Il relate ainsi l’histoire de la CDPQ, « présidence par présidence, du point de vue de l’évolution de la Caisse dans son rapport au bilan, et dans ses pratiques financières ». On survole donc les différentes périodes, au fil des mandats, depuis ceux des Claude Prieur et Marcel Casavant, en passant par ceux des Jean Campeau et Jean-Claude Scraire, jusqu’à ceux des Henri-Paul Rousseau et Michal Sabia, notamment.
Quant à la troisième partie, du fait qu’elle résulte de « l’appréhension que peut inspirer l’évolution de la situation mondiale et des effets que celle-ci risque d’avoir sur le rôle que la Caisse sera appelée à jouer en tant qu’investisseur mondial », elle a une tonalité plus « anticipatrice », signale Jean-Jacques Pelletier.
Ce segment propose un scénario de ce qui peut attendre l’institution, compte tenu des nouveaux risques qu’elle doit gérer. Des risques qui sont davantage des risques transversaux susceptibles de toucher toutes les catégories d’actifs, par exemple des risques géopolitiques, climatiques, et même, militaires. Ainsi, « il se pourrait que la Caisse soit appelée à redéfinir sa façon de gérer les risques d’une part et sa façon de s’impliquer dans l’évolution économique du Québec, d’autre part », explique l’auteur.
« Quand j’ai commencé à écrire la troisième partie, les gens avec qui j’en discutais trouvaient que j’anticipais beaucoup. Mais là, la réalité est en train de me dépasser », témoigne d’ailleurs Jean-Jacques Pelletier.
Du roman, en passant par la gestion financière
Jean-Jacques Pelletier a signé plus de vingt livres, dont une quinzaine de romans policiers, et a remporté plusieurs prix littéraires.
S’il a déjà évoqué la CDPQ dans quelques-uns de ses romans, dont L’Argent du monde, qui traite de l’univers des fraudes financières, ce n’est pas par hasard. Jean-Jacques Pelletier connait bien la CDPQ, avec qui il est en relation depuis 35 ans. « D’abord à titre de membre du comité du RREGOP, puis de son sous-comité de placement, et comme conseiller de la partie syndicale du même sous-comité de placement », précise-t-il.
L’auteur a également écrit deux ouvrages techniques sur le sujet des caisses de retraite, dont Caisses de retraite et placements : introduction à la gestion des placements.

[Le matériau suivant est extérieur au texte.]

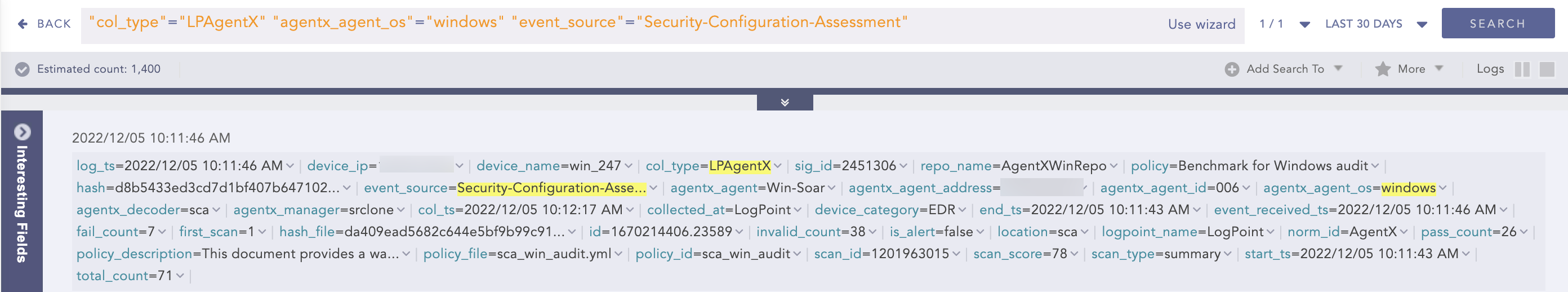Click the Use wizard link
The width and height of the screenshot is (1568, 292).
pos(1201,24)
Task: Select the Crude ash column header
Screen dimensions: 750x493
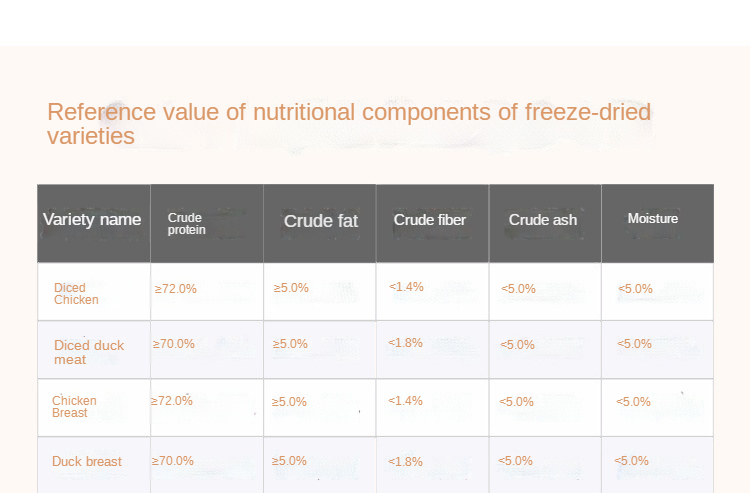Action: point(543,220)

Ainsi, cet ouvrage « n’a pas été écrit par quelqu’un de l’intérieur, qui a connu intimement ce qu’on pourrait appeler la vie secrète et les rouages internes de la Caisse. Mais il n’a pas davantage été écrit de l’extérieur, par un historien qui consulterait uniquement des documents d’archives, des témoignages de participants et des comptes rendus médiatiques. Il a plutôt été écrit à la frontière, par quelqu’un qui a eu accès aux documents publics, mais à qui des relations prolongées avec la Caisse ont donné un aperçu de sa vie interne : on ne fréquente pas une institution pendant 35 ans sans développer une certaine connaissance de son fonctionnement », résume Jean-Jacques Pelletier.